In regards to the Bulldogs, there’s certainly some controversy regarding the team’s exclusion, given that they are a 1-loss two-time defending national champion vying for a three-peat.
But the Bulldogs lost to the Crimson Tide on Saturday in the SEC championship game, and as unfair as it may be, recency bias absolutely plays a factor in the College Football Playoff selection.
(Fair or not, it’s always been the case in college football that an early loss is vastly preferable to a later loss, in terms of vying for postseason/Bowl play.)
Bulldogs fans are surely disappointed that their team won’t be competing for a third straight national championship, but outside of Georgia, most fans seem to understand the ramifications of a late-season loss.
The omission of FSU, however, is sparking much stronger emotions because the case against the Seminoles can’t be nearly as neatly wrapped up as “they shouldn’t have lost their final game.”
And that’s because FSU didn’t lose their final game — or any, for that matter — after finishing the season 13-0 and winning the ACC championship.
That’s historic because, as ESPN points out, Florida State became the first unbeaten Power 5 conference champion to miss out on the CFP, ever.
“It’s unfathomable that Florida State, an undefeated Power Five conference champion, was left out of the College Football Playoff,” ACC commissioner Jim Phillips said in a statement Sunday.
He further excoriated the decision, stopping just short of questioning the integrity of the selection committee: “Their exclusion calls into question the selection process and whether the Committee’s own guidelines were followed, including the significant importance of being an undefeated Power Five conference champion. My heart breaks for the talented FSU student-athletes and coaches and their passionate and loyal fans. Florida State deserved better. College football deserved better.”
A glance at social media found similar fury. In fact, even a number of University of Miami fans, the sworn blood rivals of the Seminoles, on social media have been calling it a robbery that FSU was snubbed.

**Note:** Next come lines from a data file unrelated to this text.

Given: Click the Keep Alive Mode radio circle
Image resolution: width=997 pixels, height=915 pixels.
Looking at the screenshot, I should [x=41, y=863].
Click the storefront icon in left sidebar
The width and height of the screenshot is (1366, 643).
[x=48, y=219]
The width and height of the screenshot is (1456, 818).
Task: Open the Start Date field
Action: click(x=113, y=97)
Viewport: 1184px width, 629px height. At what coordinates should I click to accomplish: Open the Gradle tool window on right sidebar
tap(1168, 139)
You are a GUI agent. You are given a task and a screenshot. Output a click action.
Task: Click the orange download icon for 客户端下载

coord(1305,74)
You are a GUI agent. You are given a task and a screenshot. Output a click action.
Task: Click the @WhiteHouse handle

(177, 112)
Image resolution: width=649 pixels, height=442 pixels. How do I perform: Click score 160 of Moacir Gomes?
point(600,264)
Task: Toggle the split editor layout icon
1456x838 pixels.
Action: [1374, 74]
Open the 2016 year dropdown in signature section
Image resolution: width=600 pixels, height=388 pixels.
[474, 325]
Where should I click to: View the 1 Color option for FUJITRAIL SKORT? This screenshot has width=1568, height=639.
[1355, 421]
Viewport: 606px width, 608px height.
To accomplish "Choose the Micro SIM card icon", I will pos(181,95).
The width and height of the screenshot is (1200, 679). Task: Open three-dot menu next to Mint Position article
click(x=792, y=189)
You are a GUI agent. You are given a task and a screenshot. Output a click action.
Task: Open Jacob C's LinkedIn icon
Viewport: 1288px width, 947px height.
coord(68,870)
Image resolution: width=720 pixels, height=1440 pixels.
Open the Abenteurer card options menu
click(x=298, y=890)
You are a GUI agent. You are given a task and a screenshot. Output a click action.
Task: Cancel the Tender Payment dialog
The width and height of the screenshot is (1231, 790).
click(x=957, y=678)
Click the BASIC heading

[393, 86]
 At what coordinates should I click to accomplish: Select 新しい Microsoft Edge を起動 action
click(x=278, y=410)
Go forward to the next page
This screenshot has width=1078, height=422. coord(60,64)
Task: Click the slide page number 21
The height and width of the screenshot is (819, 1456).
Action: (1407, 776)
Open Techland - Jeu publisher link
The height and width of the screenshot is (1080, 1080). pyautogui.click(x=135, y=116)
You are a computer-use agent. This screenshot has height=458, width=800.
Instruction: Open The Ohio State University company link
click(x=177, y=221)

As to why FSU was snubbed, the answer assuredly involves the loss of star quarterback Jordan Travis, whom the team lost in mid-November to a season-ending injury.
Perhaps reinforcing that line of thought, take a look at the audible disappointment that top-seeded Michigan exhibited when it learned it would be facing Alabama, and not a Travis-less FSU, in the opening round of the playoffs:
Michigan reacts to Alabama being selected at No. 4. Wolverines and Crimson Tide in the CFP semi. pic.twitter.com/V2mrgLQA3W
— Adam Rittenberg (@ESPNRittenberg) December 3, 2023
Michigan will face Alabama in the Rose Bowl, while Texas will play Washington in the Sugar Bowl. Both games will take place on New Year’s Day.
The actual CFP National Championship will be played a week later, on Monday, Jan. 8.
All games will be televised on ESPN.